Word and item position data
:::::

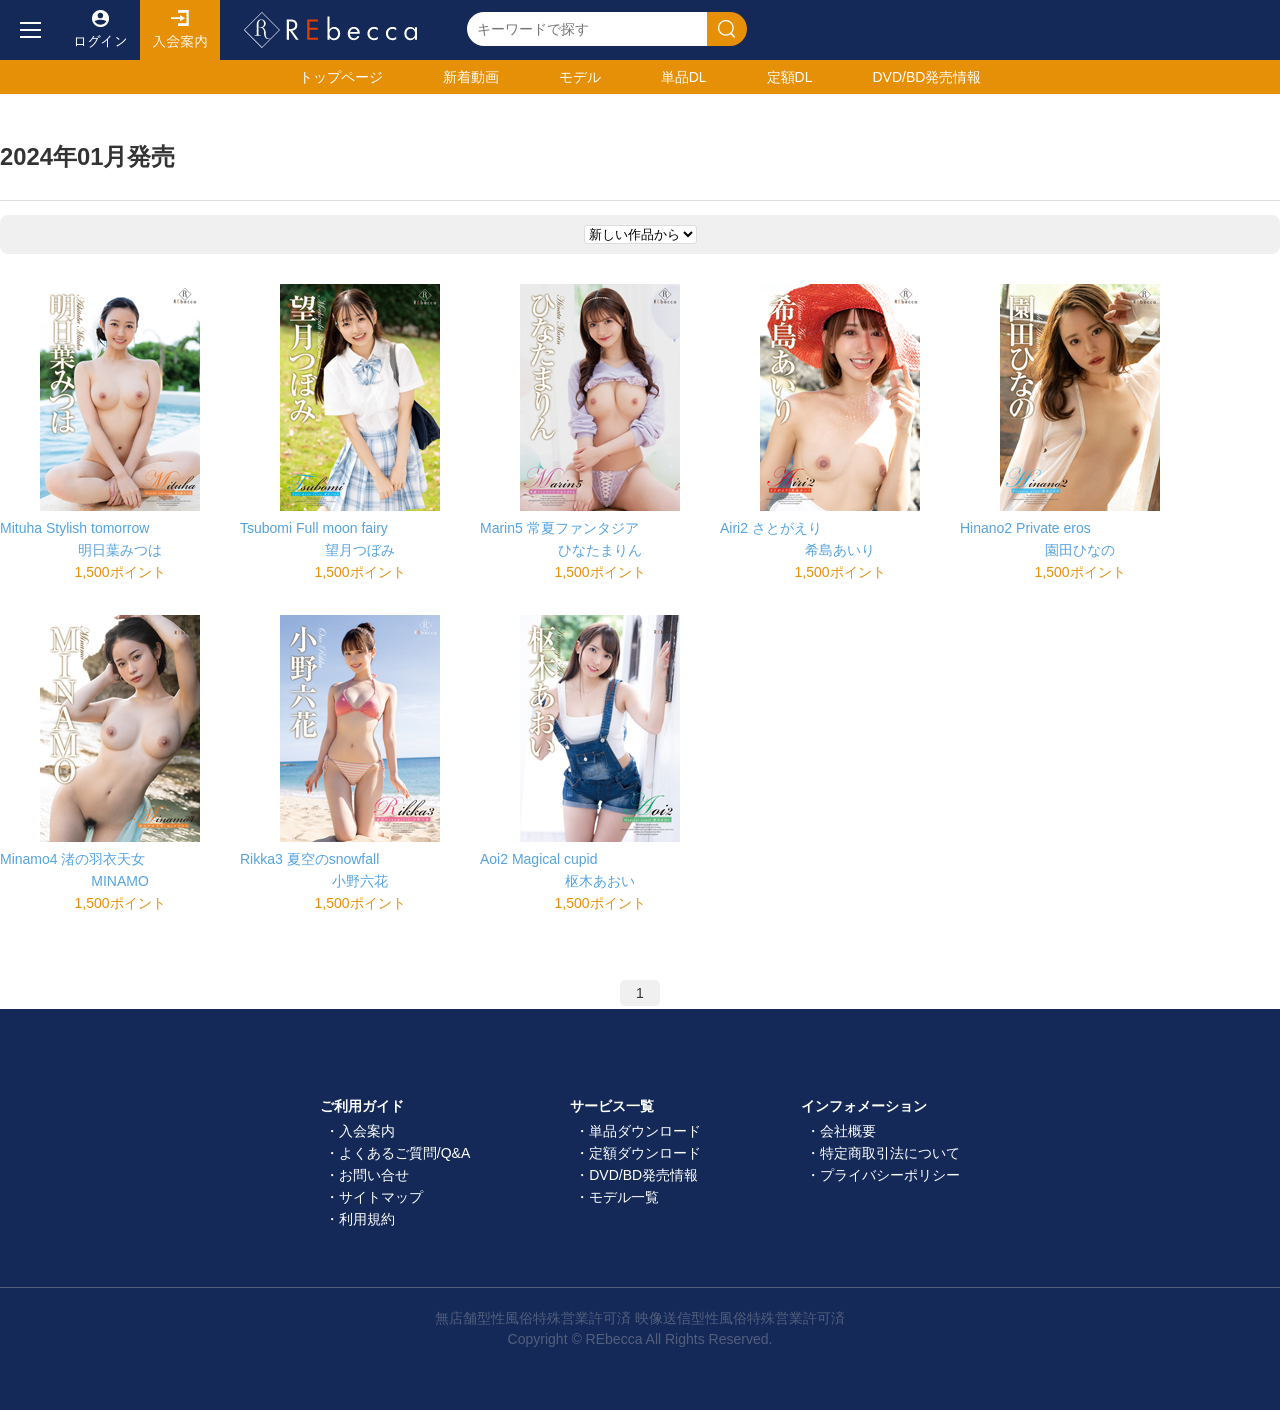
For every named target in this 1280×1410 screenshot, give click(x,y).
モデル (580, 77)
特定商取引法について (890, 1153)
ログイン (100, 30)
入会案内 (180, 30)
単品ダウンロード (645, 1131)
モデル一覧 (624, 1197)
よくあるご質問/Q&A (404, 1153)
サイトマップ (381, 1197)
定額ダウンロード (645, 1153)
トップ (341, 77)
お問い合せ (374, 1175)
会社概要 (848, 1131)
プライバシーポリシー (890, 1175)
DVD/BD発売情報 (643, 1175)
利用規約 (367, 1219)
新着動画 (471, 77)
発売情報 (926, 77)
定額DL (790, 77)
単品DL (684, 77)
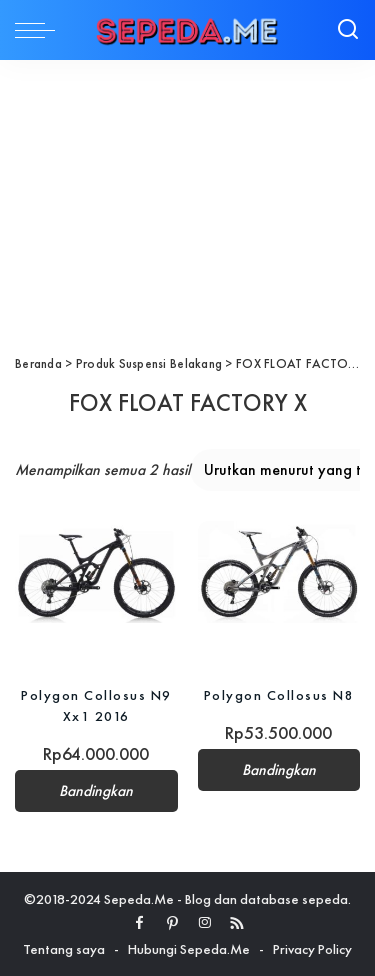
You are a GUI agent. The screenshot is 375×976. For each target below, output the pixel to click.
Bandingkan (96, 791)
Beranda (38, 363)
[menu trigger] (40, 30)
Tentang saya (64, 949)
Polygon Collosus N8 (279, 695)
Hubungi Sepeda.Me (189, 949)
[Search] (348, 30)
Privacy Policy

:::::

### INSTRUCTIONS FOR THE TASK
Return every line of the material that contains the string "click", treating uppercase and lowercase letters as different.

### FINAL RESULT
For every named target in this 1280×1410 screenshot, give click(x,y).
You are a GUI agent. The screenshot is 375×976. For each target below, output the pixel to click.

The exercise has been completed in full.